December 19, 2006

Tell it Like it is

Last Saturday night I went to Microsoft's holiday party. There weren't as many Bill Gates-types as I anticipated (I only saw one, really). The space was too big for the crowd but the food was delicious and they had really fun stuff to do: foozball, oragami (with an instructor, otherwise...?), henna, temporary tattoos, chocolate sampling and la piece de resistence... having your tea leaves read!

So WR and I waited and waited and waited to get our tea leaves read. Now, WR has always had problems with her ankles, so even if she dolls up she always wears comfortable shoes. Unlike Gertie. Gertie, who had lived in France a while, somehow got brainwashed that a true lady wears 3" heels until she is 68, then she moves down to the 2's. By the time it was my turn, I wasn't really into it anymore.

I was asked to hold the tea cup, close my eyes and think of three things I wanted to know. Duh, who doesn't put down that they want to guage their wealth, love life and health? I already suspect a scam, but it's free so I guess it can't be a scam, and even if it is a scam at least Microsoft is the one paying for it. Wait, did I just ruin my three questions now? Turn the cup three times. Give it back.

The woman with long wavy hair down past her patoushki tossed the tea in an OXO bowl and started to examine the remaining leaves.

"Do you have siblings?"
"Yes, an older brother." She stares curiously into the cup.
"I see you as being very independent as a child. I see tomboy. Were you a tomboy?"
"Yes!" This was maybe not a scam after all.
More curious staring into the cup.
"I see a rift with your mother."
"Uh. In the past? No." Scam.
"Really? I see that you challenged her, but that could mean mentally, like she couldn't keep up with your youthful brain, or that you were rebellious."
I'm perplexed. I was the farthest thing from rebellious as a child. I was 10 minutes past curfew once. Since I think this is a scam, I don't respond because I don't want to give her hints on where to take this. Gertie can be a b*tch sometimes.
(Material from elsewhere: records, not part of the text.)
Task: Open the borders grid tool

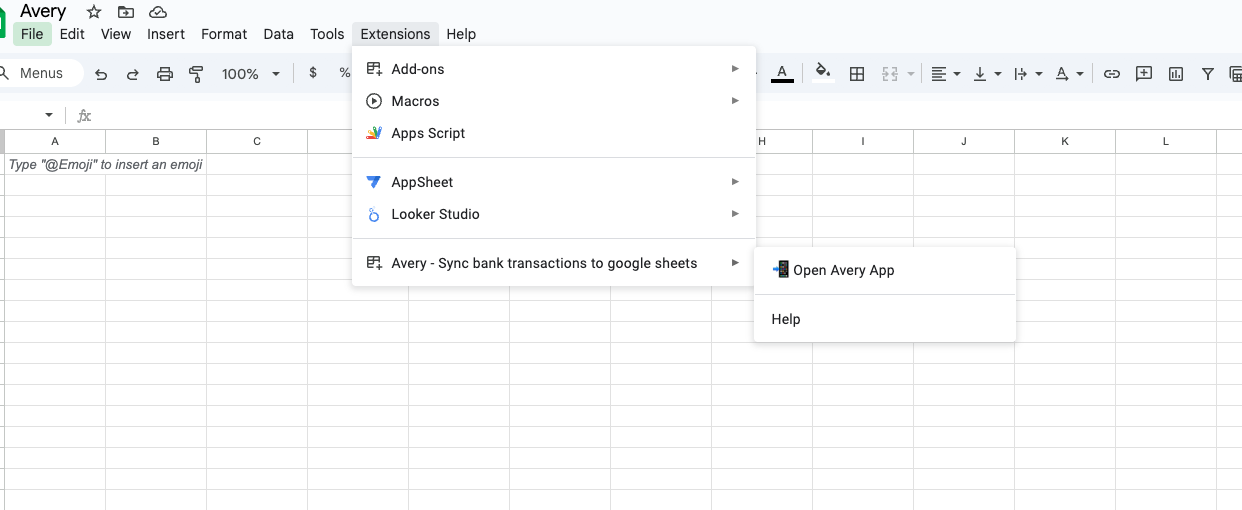Action: click(x=857, y=74)
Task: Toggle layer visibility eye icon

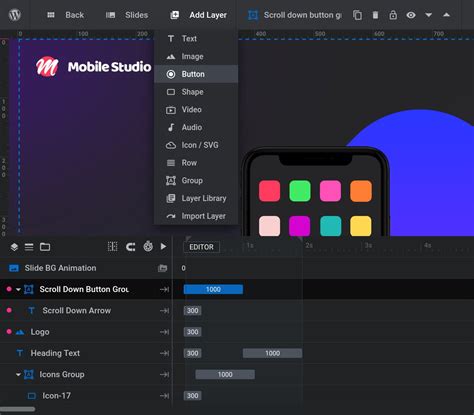Action: (411, 15)
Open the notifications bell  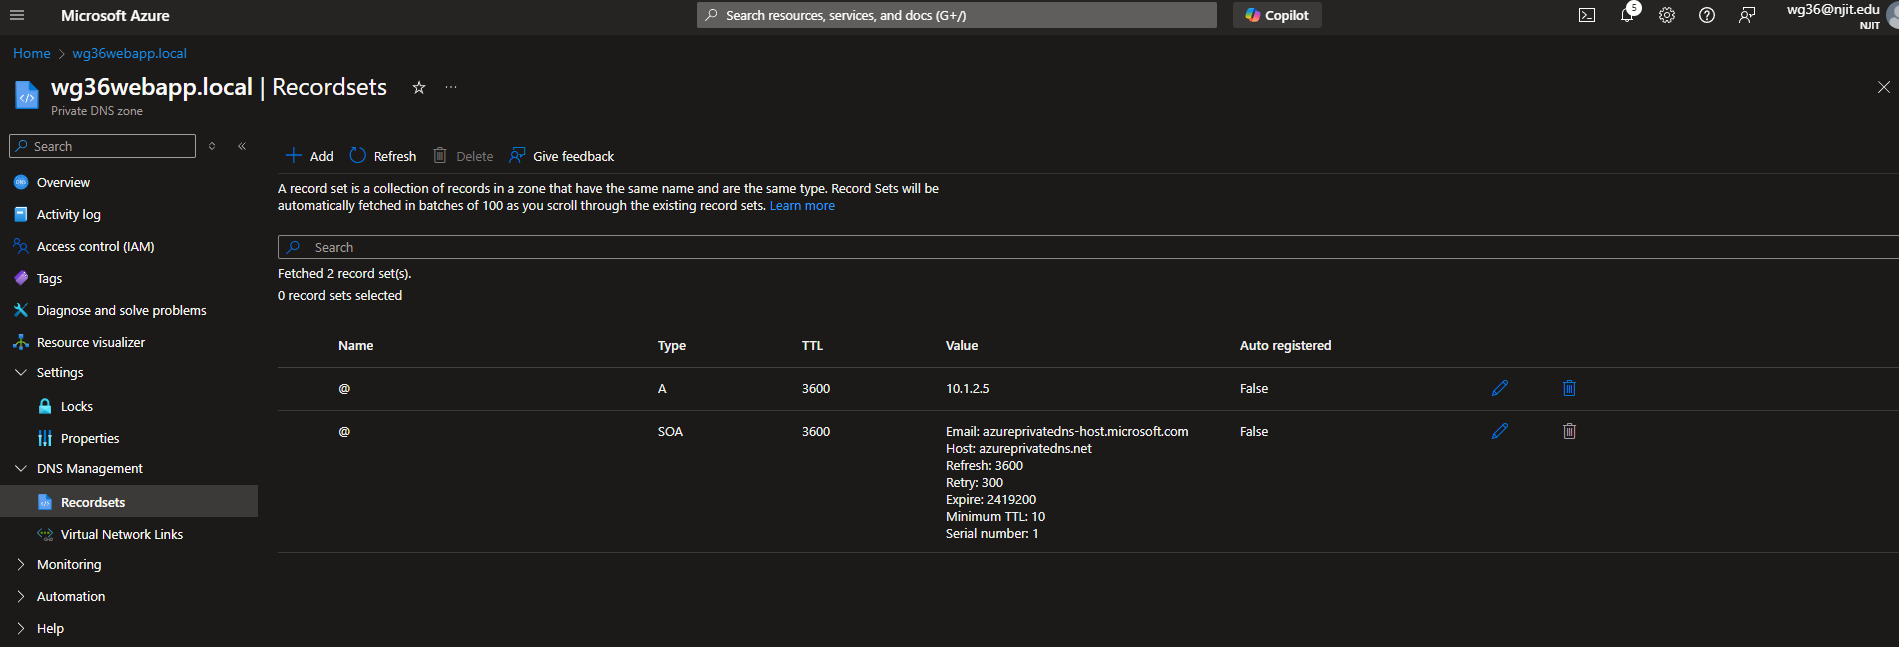click(1627, 15)
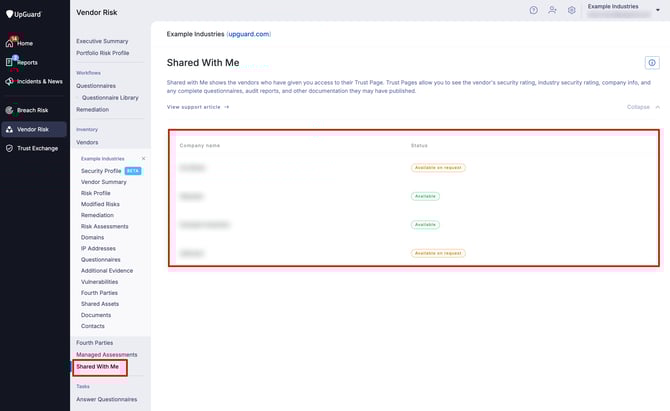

I don't remember where she went from there. At some point she asked me if my ex-boyfriend wasn't able to commit. I said, yes, that was the problem although in reality my last beau and I mutually realized we weren't a good fit. There was a lot more curiously staring into the cup, some talk about my past life in a snowy place where my husband worked in the train yard and I journaled about my [ed insert: miserable] life. She said I was good at writing and I liked it, but I'm not sure if she meant now or back then when I was that woman. And then this:

Sudden shock upon looking even deeper into the leaves.
"Is there a child in your household?"
"No."
"Hmm. Someone watches too much TV."

Busted.

WR had a totally different experience. Her tea reader asked her upfront what she wanted to know about, and desparately seeking love, WR asked where the hell was her man. The woman said that probably WR's head was ready for love but her heart was not. I don't think WR liked this answer at all. Then the woman read WR's face, and they stopped looking into the cup and discussed personal paths and psychotherapy, and WR walked away with the contact info of a "good" therapist. Now, WR is one of the sweetest girls on the west coast, but I have always thought she is a little lost. Apparantly so much so that one doesn't need to take a look at the bottom of a teacup to know it.